Fähigkeiten & Strategische Einschränkungen
Um maximalen Nutzen zu erzielen, müssen Sie die architektonischen Trade-offs verstehen. Die Engine glänzt bei I/O-gebundenen Operationen, hat aber Overhead bei Cross-Boundary-Serialisierung.
| Fähigkeit / Task | Rust-Engine-Performance-Profil | Architektonisches Urteil |
|---|---|---|
| Batch-File-Discovery & Reads | Beschleunigt über parallele Tokio-Worker. | ✅ Hocheffektiv für massive Verzeichnisse. |
| Git-Commit-Log-Erntung | Schnelle Subprozess-Orchestrierung, die Node-Event-Loops umgeht. | ✅ Exzellent für Cold-Start-Git-Metadaten-Extraktion. |
| Persistentes Disk-Caching | Native Unterstützung für verankerte Disk-Caches zur Eliminierung redundanter Reads. | ✅ Hocheffektiv für Warm Builds. |
| CPU-gebundene Such-Indexierung | Langsamer als natives JavaScript-JIT. | ❌ Ineffizient durch doppelten Serialisierungs-Overhead. |
Die Doppel-Serialisierungs-Steuer erklärt
Die Kommunikation zwischen docmds Core-Orchestrator und der nativen Rust-Engine beruht auf stringifiziertem JSON, das die N-API-Runtime-Grenze überquert:
JS Worker → JSON.stringify() → NAPI Boundary → Serde Deserialisation → [Rust Task] → Serde Serialisation → NAPI Boundary → JSON.parse()
Bei I/O-lastigen Operationen wie dem Abfragen von Git-Historien oder dem Lesen von Disk-Buffern überwiegt die eingesparte Verarbeitungszeit die Kosten der String-Konversion bei Weitem.

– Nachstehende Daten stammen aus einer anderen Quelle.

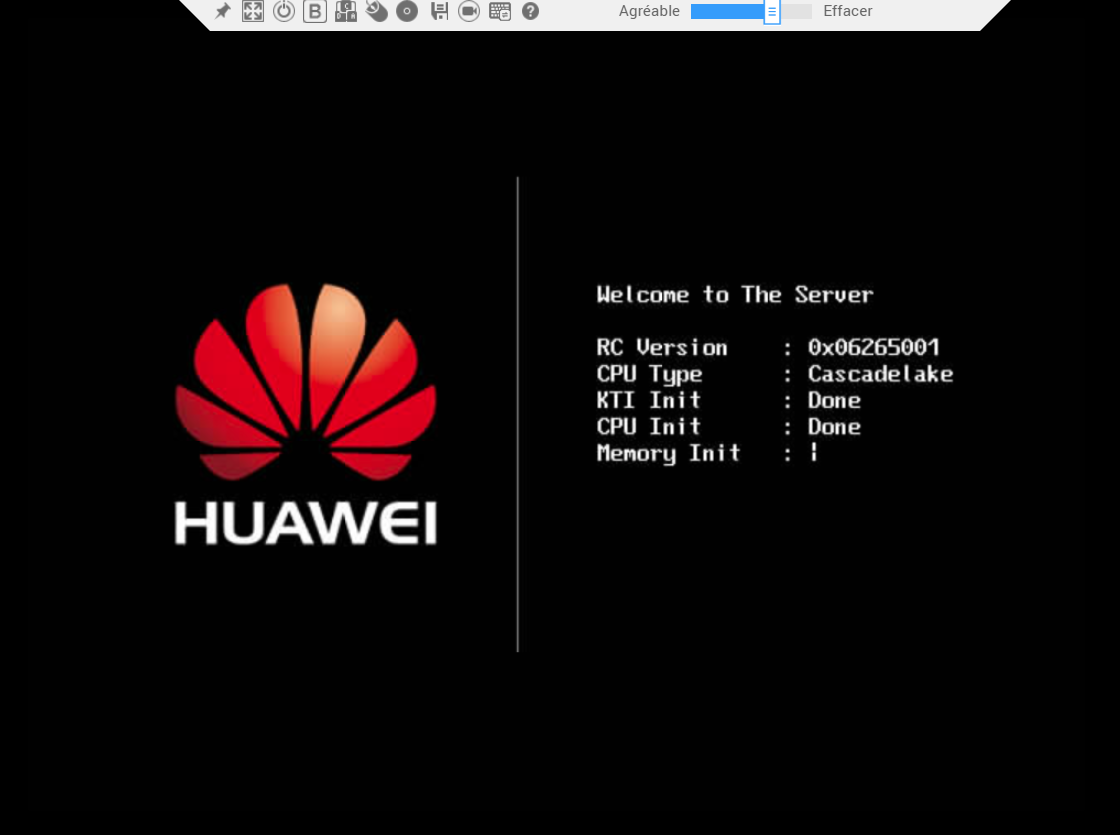
Task: Open the power control icon
Action: [x=284, y=11]
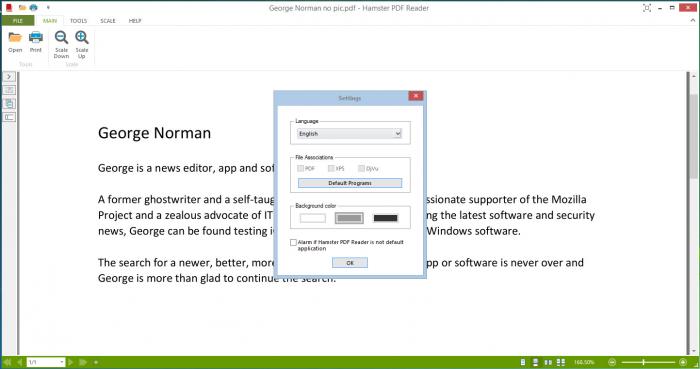
Task: Toggle the DjVu file association checkbox
Action: click(361, 168)
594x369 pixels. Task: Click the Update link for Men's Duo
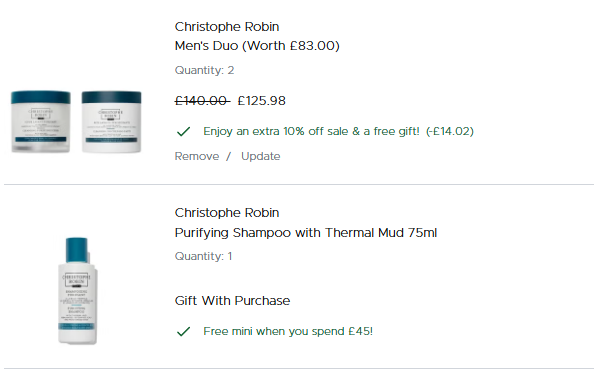tap(261, 156)
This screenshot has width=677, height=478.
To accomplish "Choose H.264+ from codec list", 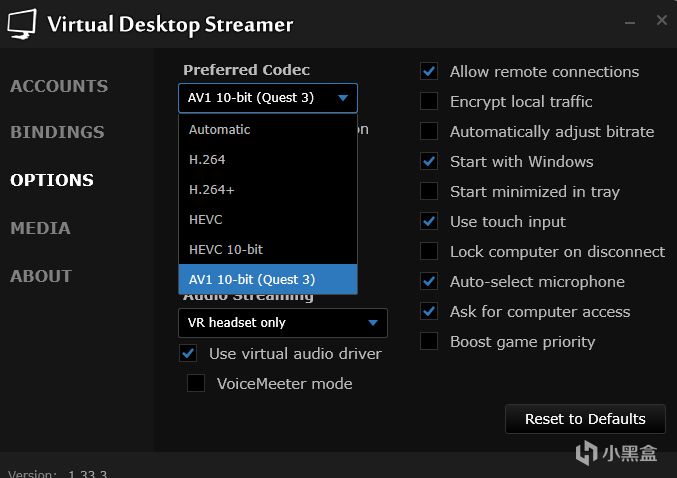I will 211,189.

Für hochiterative, CPU-gebundene Tasks wie die Volltext-Suchindizierung (search:index) verbraucht der Serialisierungs-Roundtrip jedoch mehr CPU-Ressourcen als die zugrundeliegende Aufgabe selbst. Die Serialisierung großer Content-Arrays hin und her führt dazu, dass die Rust-Implementierung langsamer läuft als Nodes native JIT-String-Manipulation.
Infolgedessen bleibt die JavaScript-Engine der empfohlene Runtime für semantische Such-Pipelines. Aktivieren Sie die Rust-Engine gezielt für große Git- und File-Management-Workloads.